→ ASSIGNMENT:
What you give back must match the data below character for character.

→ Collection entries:

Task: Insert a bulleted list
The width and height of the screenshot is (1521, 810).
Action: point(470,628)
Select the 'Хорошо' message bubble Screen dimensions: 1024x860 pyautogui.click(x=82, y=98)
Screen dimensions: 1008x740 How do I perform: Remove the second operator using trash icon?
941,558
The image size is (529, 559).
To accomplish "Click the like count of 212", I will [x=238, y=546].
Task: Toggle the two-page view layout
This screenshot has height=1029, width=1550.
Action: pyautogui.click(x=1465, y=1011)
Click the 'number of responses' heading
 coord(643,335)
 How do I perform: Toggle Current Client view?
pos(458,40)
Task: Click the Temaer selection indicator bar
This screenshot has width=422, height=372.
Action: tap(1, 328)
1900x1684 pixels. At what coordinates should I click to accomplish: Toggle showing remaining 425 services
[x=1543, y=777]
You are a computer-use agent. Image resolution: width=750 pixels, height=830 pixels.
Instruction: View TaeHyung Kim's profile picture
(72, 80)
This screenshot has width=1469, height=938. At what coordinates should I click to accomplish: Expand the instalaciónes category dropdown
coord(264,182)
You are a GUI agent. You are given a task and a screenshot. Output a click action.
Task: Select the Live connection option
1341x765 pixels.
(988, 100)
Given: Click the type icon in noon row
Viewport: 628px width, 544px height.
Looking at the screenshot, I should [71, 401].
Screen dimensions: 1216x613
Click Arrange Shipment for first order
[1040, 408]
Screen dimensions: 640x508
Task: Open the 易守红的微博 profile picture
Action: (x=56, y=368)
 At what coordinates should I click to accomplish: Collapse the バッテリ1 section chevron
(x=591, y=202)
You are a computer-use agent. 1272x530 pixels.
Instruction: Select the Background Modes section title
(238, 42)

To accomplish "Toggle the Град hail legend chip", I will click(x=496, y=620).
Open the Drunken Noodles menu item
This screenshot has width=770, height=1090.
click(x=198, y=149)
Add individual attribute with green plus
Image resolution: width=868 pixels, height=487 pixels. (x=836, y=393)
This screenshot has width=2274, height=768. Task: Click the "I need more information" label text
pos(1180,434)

→ SOLUTION FOR THIS EXERCISE:
Task: Insert a bulleted list
The width and height of the screenshot is (1521, 810).
Action: point(470,628)
Select the 'Хорошо' message bubble Screen dimensions: 1024x860 pyautogui.click(x=82, y=98)
Screen dimensions: 1008x740 How do I perform: Remove the second operator using trash icon?
941,558
The image size is (529, 559).
To accomplish "Click the like count of 212", I will [x=238, y=546].
Task: Toggle the two-page view layout
This screenshot has height=1029, width=1550.
Action: pyautogui.click(x=1465, y=1011)
Click the 'number of responses' heading
 coord(643,335)
 How do I perform: Toggle Current Client view?
pos(458,40)
Task: Click the Temaer selection indicator bar
This screenshot has width=422, height=372.
Action: tap(1, 328)
1900x1684 pixels. At what coordinates should I click to accomplish: Toggle showing remaining 425 services
[x=1543, y=777]
You are a computer-use agent. Image resolution: width=750 pixels, height=830 pixels.
Instruction: View TaeHyung Kim's profile picture
(72, 80)
This screenshot has width=1469, height=938. At what coordinates should I click to accomplish: Expand the instalaciónes category dropdown
coord(264,182)
You are a GUI agent. You are given a task and a screenshot. Output a click action.
Task: Select the Live connection option
1341x765 pixels.
(988, 100)
Given: Click the type icon in noon row
Viewport: 628px width, 544px height.
Looking at the screenshot, I should [71, 401].
Screen dimensions: 1216x613
Click Arrange Shipment for first order
[1040, 408]
Screen dimensions: 640x508
Task: Open the 易守红的微博 profile picture
Action: (x=56, y=368)
 At what coordinates should I click to accomplish: Collapse the バッテリ1 section chevron
(x=591, y=202)
You are a computer-use agent. 1272x530 pixels.
Instruction: Select the Background Modes section title
(238, 42)

To accomplish "Toggle the Град hail legend chip", I will click(x=496, y=620).
Open the Drunken Noodles menu item
This screenshot has width=770, height=1090.
click(x=198, y=149)
Add individual attribute with green plus
Image resolution: width=868 pixels, height=487 pixels. (x=836, y=393)
This screenshot has width=2274, height=768. Task: Click the "I need more information" label text
pos(1180,434)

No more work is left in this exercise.